Mas uma guerra com o Irão para provocar uma mudança de regime traria muitos riscos para a região, entre os quais a morte de inúmeras pessoas inocentes, e provavelmente serviria para fortalecer o controle do regime sobre seu povo e legitimar seu programa nuclear aos olhos de muitas pessoas no exterior. Portanto, como na Guerra Fria, a melhor estratégia de longo prazo dos EUA contra Teerão seria atacar essa fraqueza inerente ao regime, fortalecendo a aplicação de sanções, realizando ações secretas contra o programa nuclear do Irão, fazendo esforços legais para responsabilizar o regime por suas atrocidades de direitos humanos no país e no exterior, e travar uma campanha aberta e encoberta de apoio àqueles que se opõem ao regime dentro do Irão.
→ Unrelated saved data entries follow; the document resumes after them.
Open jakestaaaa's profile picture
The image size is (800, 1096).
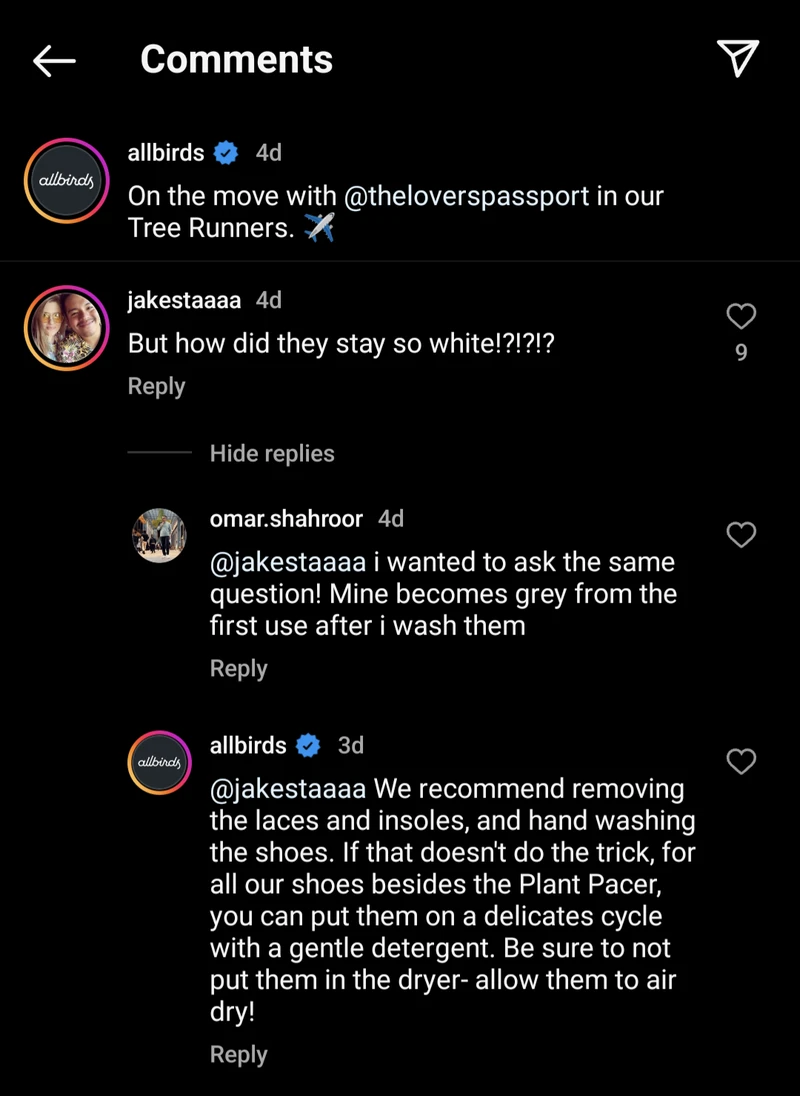point(66,328)
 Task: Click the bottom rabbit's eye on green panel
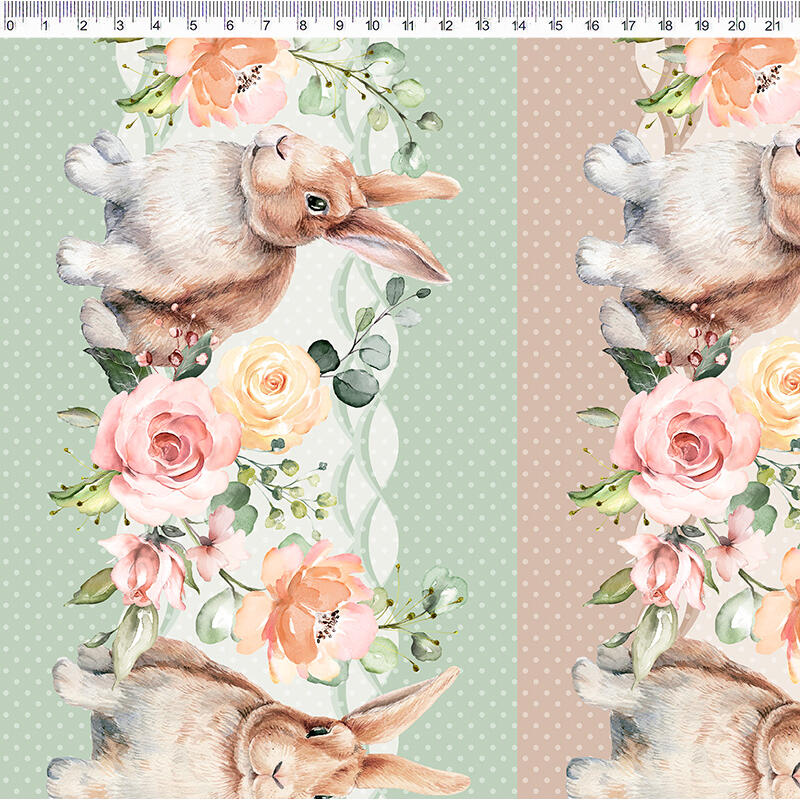point(317,733)
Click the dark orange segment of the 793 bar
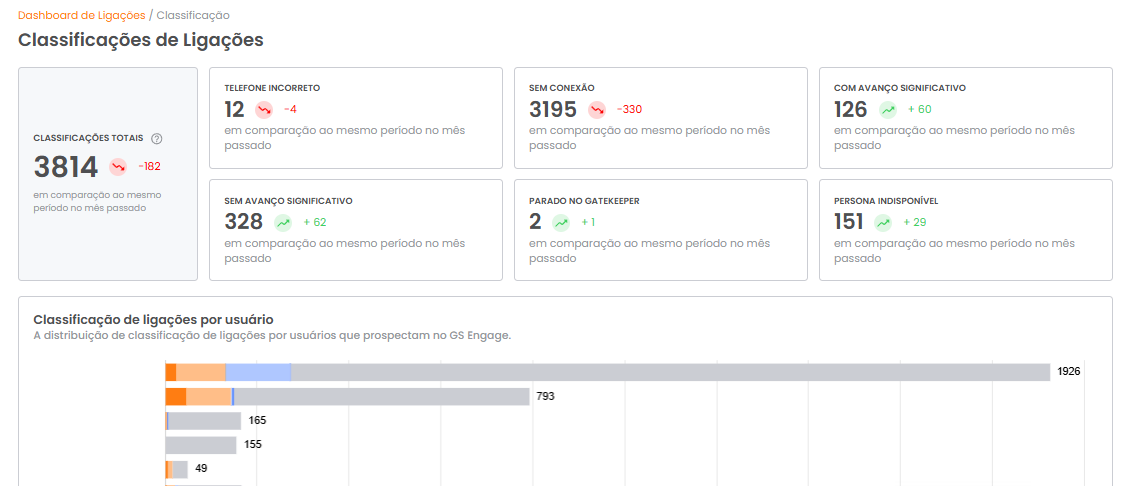 coord(175,397)
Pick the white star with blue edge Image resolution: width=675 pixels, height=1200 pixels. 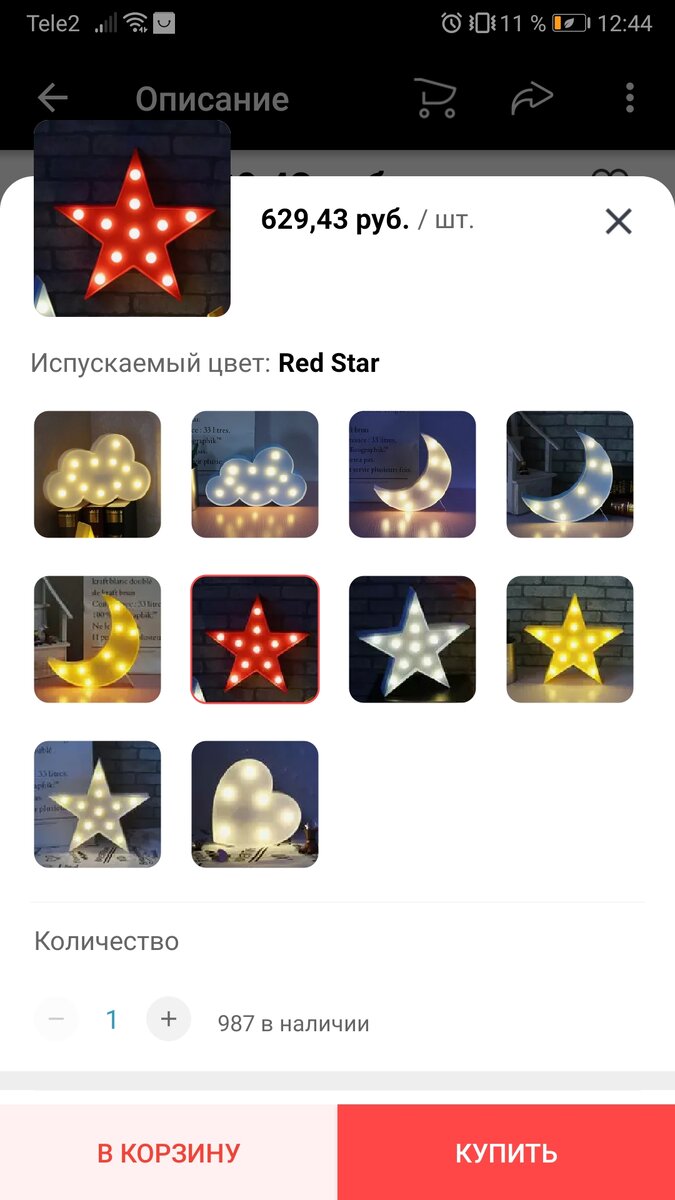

Dadas as inconsistências nas políticas dos EUA entre as administrações nas últimas décadas, tal abordagem poderia estar além das capacidades dos EUA. Mas nunca foi tão importante construir apoio bipartidário para uma estratégia coerente e bem-sucedida do Irão.

William F. Wechsler é Diretor Sênior de Programas do Oriente Médio no Atlantic Council. Seu último cargo no governo dos EUA foi o de Secretário Adjunto de Defesa para Operações Especiais e Contraterrorismo.